Thu, 02 Aug 2012

Explanation of today's downtime

Today, more or less all of's infrastructure fell over. This blog post is an attempt at explaining what went wrong and what we're doing to prevent it from happening again. I'd also like to apologise for the outage being much longer than what I consider reasonable.

To understand some of the background, it's useful to look a little bit back in time, when Intel, HP and Google together enabled us to buy some new servers to replace the aging existing ones. We have slowly moved servers into virtual machines, the latest being the bugzilla frontend and backend moving into two new VMs. There are still a few servers left, but we'll get rid of them in the not-too-distant future, or at least, that's the plan.

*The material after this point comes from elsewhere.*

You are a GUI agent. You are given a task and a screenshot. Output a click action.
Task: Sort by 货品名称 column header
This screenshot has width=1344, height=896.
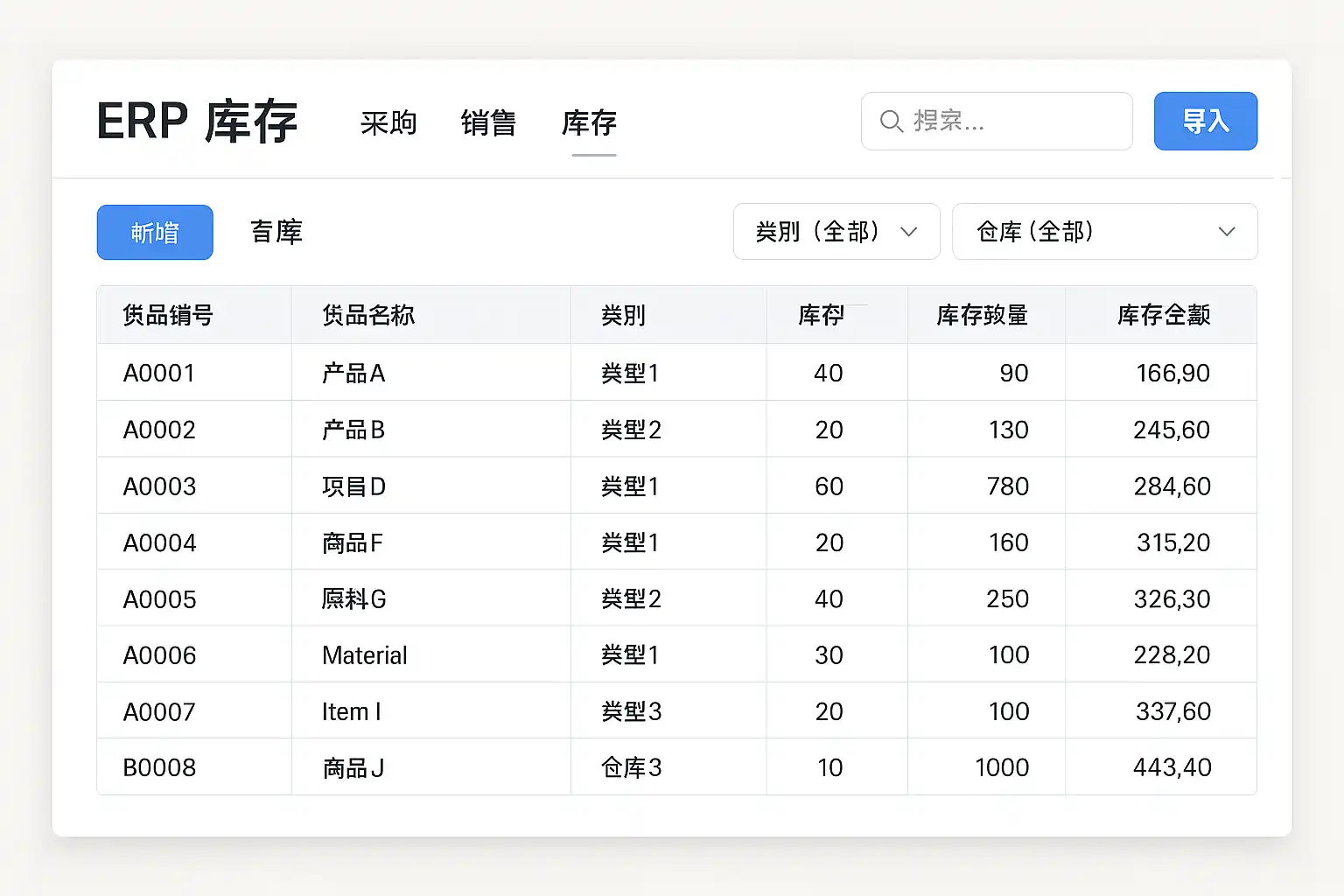click(x=368, y=315)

Today, two of those new machines failed. One, teodor, hosts cgit, annarchy and an admin VM. This seems to have been a kernel bug in KVM land somewhere. For some reason, the other primary server, lyle, also stopped responding at the same time. I'm not sure why that happened, since it was seemingly ok from looking at logs. All this happened this morning, european time. For various reasons, I did not have the iLO passwords, so until I could obtain those, there was no way for me to reset the system, and due to timezones, this took a while. Once I got the passwords, rebooting the systems (as they were unresponsive) was done quickly enough and everything recovered after.

What are we doing to make sure this does not happen again? Primarily, more people now have the iLO passwords, meaning we should be able to respond much quicker. We're also distributing the contact information for the various people a bit, so if shit hits the fan again, getting hold of the right people will be easier.

tfheen